Ce qui tue la politique, et a tué l'Europe

Publié le 18 juin 2008 par Edgar @edgarpoe
C'est un document dont la dernière édition s'appelle :  "Recommendation for a COUNCIL OPINION in accordance with the third paragraph of Article 5 of Council Regulation (EC) No 1466/97 of 7 July 1997 On the updated stability programme of France, 2007-2012".

Ce document périodique sert à apprécier la conformité de la politique macro-économique de la France aux règles du pacte de stabilité.

Petit rappel : pour apprécier la politique économique de qui que ce soit à l'aune du pacte de stabilité, il faut admettre que l'alpha et l'omega d'une bonne politique macroéconomique consiste à avoir moins de 2% d'inflation (même avec un pétrole qui fait +20% chaque année), moins de 3% de déficit public (et même beaucoup moins pour se préparer au pire) et moins de 60% d'endettement. Rappel 2 : ni le Japon, ni la Chine, ni les Etats-Unis ne rentrent dans ces critères, mais il semble que, comme la radioactivité du nuage de Tchernobyl, les règles de la macroéconomie s'arrêtent à la frontière de la zone euro.

Dond, appréciée à l'aune du pacte de stabilité, la politique française doit être infléchie dans le sens suivant (je traduis, mais je dois noter auparavant qu'il est SCANDALEUX que ce texte, qui sert de guide à l'ensemble de notre politique économique, ne soit disponible qu'en anglais sur le site de feue l'Union européenne).

la France est donc "invitée à :

(i) accroître considérablement le rythme de l'assainissement (
consolidation) budgétaire et de la réduction de son endettement pour s'assurer d'une marge satisfaisante de sécurité sous la limite de 3% de déficit et faire en sorte que les objectifs de moyen terme soient atteints en 2010, ceci contribuant de façon décisive à la soutenabilité de long terme des finances publiques.

(ii) appliquer les régles existantes de contrôle de la dépense publique et étendre leur portée à tous les secteurs de l'activité publique pour garantir le respect du plan pluriannuel de réduction des dépenses publiques.

(iii) progresser dans les réformes structurelles, pour accroître la croissance potentielle et limiter la dépense publique
".

Voilà, c'est fini. "chômage" ? non. "pauvreté", non plus. "crèches" ? Ah ah ! "éducation" I beg your pardon ? Vous voulez parler d'éducation à l'économie des réformes structurelles, je présume ? Aucun de ces termes ne figure parmi les recommandations qui nous sont faites.

L'économie vue par Bruxelles, c'est la pensée du Trésor telle que dénoncée par Keynes, de la merde intellectuelle, certes emballée dans un bas de soie avec une étiquette en anglais.

Car enfin, les réformes structurelles n'ont jamais relancé la croissance et la réduction des dépenses publiques ne peut pas être un objectif en soi.
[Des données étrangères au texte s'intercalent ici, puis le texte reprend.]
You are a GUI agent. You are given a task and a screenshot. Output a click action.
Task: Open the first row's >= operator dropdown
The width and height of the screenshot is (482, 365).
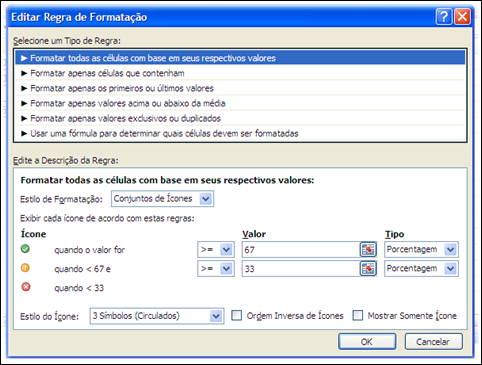pyautogui.click(x=216, y=249)
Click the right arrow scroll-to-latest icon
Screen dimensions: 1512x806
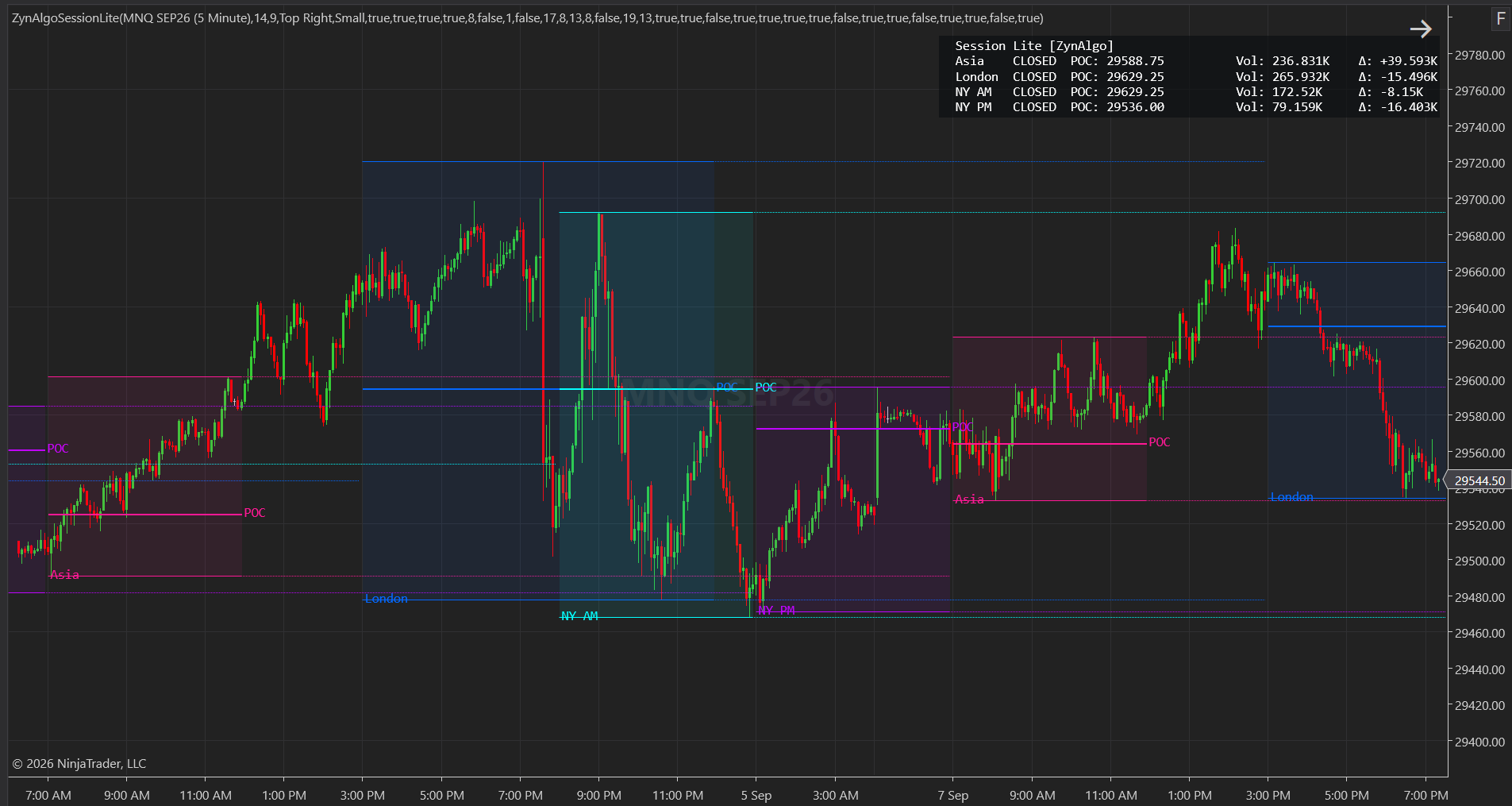pos(1421,29)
La politique économique à laquelle nous contraint l'Europe est nulle, et s'assimile au clystère des médecins de Molière.

Ce qui est plus gênant, c'est que les mêmes lignes auraient été écrites, par les mêmes fonctionnaires, Ségolène Royal eût-elle été élue présidente de la République. Que demain Moscovici, Hollande ou n'importe quel candidat PS soit élu, et il devra passer sous les mêmes fourches caudines et tordues.
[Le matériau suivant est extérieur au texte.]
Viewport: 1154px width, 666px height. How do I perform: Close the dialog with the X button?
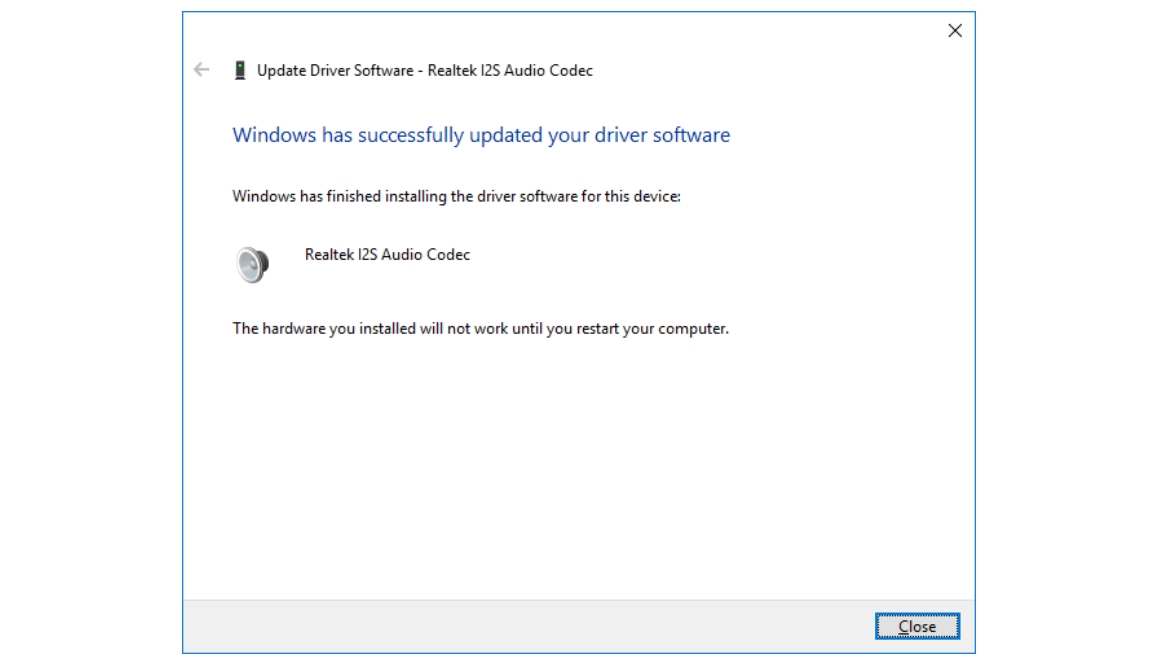(x=954, y=31)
En cela, je ne comprends pas que le PS s'entête, contre la volonté même de la majorité de ses sympathisants, à louer le génie de la démarche européenne. (Pour Mosco, ça ne m'étonne pas. Depuis que je l'ai entendu, comme enseignant, plaider qu'il existait un déficit d'épargne mondiale, je sais qu'en économie il est de droite).

Elle est là la paresse intellectuelle du parti dit socialiste, pas dans les débats sur le libéralisme ou le Bade Godesberg auquel le PS s'auto-invite chaque année.

Et même la gauche dite extrême ne me semble pas réaliser à quel point la première chose à faire pour évoquer ce que peuvent faire ensemble les pays européens, c'est de sortir de l'Europe actuelle. En dehors de cela, point de salut.

*

Post scriptum : certains bons esprits me diront que le document cité n'est qu'un texte émanant de la Commission, et que le texte final du Conseil peut-être différent. En réalité, l'avis définitif du Conseil est sorti après que j'ai lu les préconisations, et ce que j'ai traduit est l'avis définitif. Vous pouvez comparer, c'est à 90% identique à la recommandation initiale, et c'est plutôt infléchi dans un sens restrictif par rapport au texte initial de la Commission.